» Exercise goal
A word-for-word repetition of all the entries is required.

» Records shown
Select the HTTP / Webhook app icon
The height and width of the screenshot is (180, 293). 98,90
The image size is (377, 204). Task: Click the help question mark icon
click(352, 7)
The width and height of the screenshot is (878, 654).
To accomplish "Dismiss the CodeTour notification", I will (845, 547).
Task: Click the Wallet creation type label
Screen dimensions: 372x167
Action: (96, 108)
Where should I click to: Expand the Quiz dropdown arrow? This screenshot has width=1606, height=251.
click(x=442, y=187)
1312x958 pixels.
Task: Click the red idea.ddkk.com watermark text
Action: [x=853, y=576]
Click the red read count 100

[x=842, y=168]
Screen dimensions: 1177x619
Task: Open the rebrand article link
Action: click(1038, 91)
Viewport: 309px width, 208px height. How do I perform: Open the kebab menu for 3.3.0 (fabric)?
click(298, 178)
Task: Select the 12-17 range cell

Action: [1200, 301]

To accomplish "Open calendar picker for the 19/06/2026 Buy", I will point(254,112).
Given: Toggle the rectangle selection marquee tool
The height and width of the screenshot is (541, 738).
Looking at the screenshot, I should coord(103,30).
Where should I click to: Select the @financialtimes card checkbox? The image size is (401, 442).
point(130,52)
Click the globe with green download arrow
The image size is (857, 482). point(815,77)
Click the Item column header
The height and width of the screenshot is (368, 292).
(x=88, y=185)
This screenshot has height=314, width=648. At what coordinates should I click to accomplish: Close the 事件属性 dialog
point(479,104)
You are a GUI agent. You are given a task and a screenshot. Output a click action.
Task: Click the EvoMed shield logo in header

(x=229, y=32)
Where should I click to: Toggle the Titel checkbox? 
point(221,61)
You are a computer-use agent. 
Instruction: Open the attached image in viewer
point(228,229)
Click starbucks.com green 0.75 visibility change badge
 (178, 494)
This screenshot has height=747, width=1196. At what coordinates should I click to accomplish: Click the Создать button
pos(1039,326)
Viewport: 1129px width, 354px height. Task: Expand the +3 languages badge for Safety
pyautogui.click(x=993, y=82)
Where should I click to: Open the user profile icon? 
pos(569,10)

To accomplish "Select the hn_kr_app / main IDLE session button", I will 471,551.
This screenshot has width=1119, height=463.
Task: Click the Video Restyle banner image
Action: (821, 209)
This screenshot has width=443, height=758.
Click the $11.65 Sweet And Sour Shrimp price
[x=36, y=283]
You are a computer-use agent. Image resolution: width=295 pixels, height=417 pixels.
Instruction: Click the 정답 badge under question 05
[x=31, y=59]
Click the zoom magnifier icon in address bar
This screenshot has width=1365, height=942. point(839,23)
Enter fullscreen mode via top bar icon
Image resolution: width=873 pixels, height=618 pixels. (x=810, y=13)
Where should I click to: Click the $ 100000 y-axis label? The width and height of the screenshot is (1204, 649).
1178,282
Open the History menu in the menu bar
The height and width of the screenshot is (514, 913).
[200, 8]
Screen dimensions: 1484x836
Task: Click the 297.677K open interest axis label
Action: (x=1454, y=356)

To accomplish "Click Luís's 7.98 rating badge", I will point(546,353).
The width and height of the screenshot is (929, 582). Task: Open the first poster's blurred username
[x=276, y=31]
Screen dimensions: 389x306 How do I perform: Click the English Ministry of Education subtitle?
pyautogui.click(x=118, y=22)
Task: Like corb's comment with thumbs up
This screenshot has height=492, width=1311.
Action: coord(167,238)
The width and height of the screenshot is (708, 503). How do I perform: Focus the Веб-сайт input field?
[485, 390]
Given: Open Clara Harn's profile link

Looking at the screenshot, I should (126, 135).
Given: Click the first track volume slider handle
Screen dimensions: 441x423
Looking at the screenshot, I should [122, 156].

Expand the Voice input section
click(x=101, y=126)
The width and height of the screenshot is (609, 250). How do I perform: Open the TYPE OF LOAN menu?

» Task result
Select the HTTP / Webhook app icon
The height and width of the screenshot is (180, 293). 98,90
The image size is (377, 204). Task: Click the help question mark icon
click(352, 7)
The width and height of the screenshot is (878, 654).
To accomplish "Dismiss the CodeTour notification", I will (845, 547).
Task: Click the Wallet creation type label
Screen dimensions: 372x167
Action: (96, 108)
Where should I click to: Expand the Quiz dropdown arrow? This screenshot has width=1606, height=251.
click(x=442, y=187)
1312x958 pixels.
Task: Click the red idea.ddkk.com watermark text
Action: [x=853, y=576]
Click the red read count 100

[x=842, y=168]
Screen dimensions: 1177x619
Task: Open the rebrand article link
Action: click(1038, 91)
Viewport: 309px width, 208px height. How do I perform: Open the kebab menu for 3.3.0 (fabric)?
click(298, 178)
Task: Select the 12-17 range cell

Action: [1200, 301]

To accomplish "Open calendar picker for the 19/06/2026 Buy", I will point(254,112).
Given: Toggle the rectangle selection marquee tool
The height and width of the screenshot is (541, 738).
Looking at the screenshot, I should coord(103,30).
Where should I click to: Select the @financialtimes card checkbox? The image size is (401, 442).
point(130,52)
Click the globe with green download arrow
The image size is (857, 482). point(815,77)
Click the Item column header
The height and width of the screenshot is (368, 292).
(x=88, y=185)
This screenshot has height=314, width=648. At what coordinates should I click to accomplish: Close the 事件属性 dialog
point(479,104)
You are a GUI agent. You are given a task and a screenshot. Output a click action.
Task: Click the EvoMed shield logo in header

(x=229, y=32)
Where should I click to: Toggle the Titel checkbox? 
point(221,61)
You are a computer-use agent. 
Instruction: Open the attached image in viewer
point(228,229)
Click starbucks.com green 0.75 visibility change badge
 (178, 494)
This screenshot has height=747, width=1196. At what coordinates should I click to accomplish: Click the Создать button
pos(1039,326)
Viewport: 1129px width, 354px height. Task: Expand the +3 languages badge for Safety
pyautogui.click(x=993, y=82)
Where should I click to: Open the user profile icon? 
pos(569,10)

To accomplish "Select the hn_kr_app / main IDLE session button", I will 471,551.
This screenshot has width=1119, height=463.
Task: Click the Video Restyle banner image
Action: (821, 209)
This screenshot has width=443, height=758.
Click the $11.65 Sweet And Sour Shrimp price
[x=36, y=283]
You are a computer-use agent. Image resolution: width=295 pixels, height=417 pixels.
Instruction: Click the 정답 badge under question 05
[x=31, y=59]
Click the zoom magnifier icon in address bar
This screenshot has width=1365, height=942. point(839,23)
Enter fullscreen mode via top bar icon
Image resolution: width=873 pixels, height=618 pixels. (x=810, y=13)
Where should I click to: Click the $ 100000 y-axis label? The width and height of the screenshot is (1204, 649).
1178,282
Open the History menu in the menu bar
The height and width of the screenshot is (514, 913).
[200, 8]
Screen dimensions: 1484x836
Task: Click the 297.677K open interest axis label
Action: (x=1454, y=356)

To accomplish "Click Luís's 7.98 rating badge", I will point(546,353).
The width and height of the screenshot is (929, 582). Task: Open the first poster's blurred username
[x=276, y=31]
Screen dimensions: 389x306 How do I perform: Click the English Ministry of Education subtitle?
pyautogui.click(x=118, y=22)
Task: Like corb's comment with thumbs up
This screenshot has height=492, width=1311.
Action: coord(167,238)
The width and height of the screenshot is (708, 503). How do I perform: Focus the Веб-сайт input field?
[485, 390]
Given: Open Clara Harn's profile link

Looking at the screenshot, I should (126, 135).
Given: Click the first track volume slider handle
Screen dimensions: 441x423
Looking at the screenshot, I should [122, 156].

Expand the Voice input section
click(x=101, y=126)
The width and height of the screenshot is (609, 250). How do I perform: Open the TYPE OF LOAN menu?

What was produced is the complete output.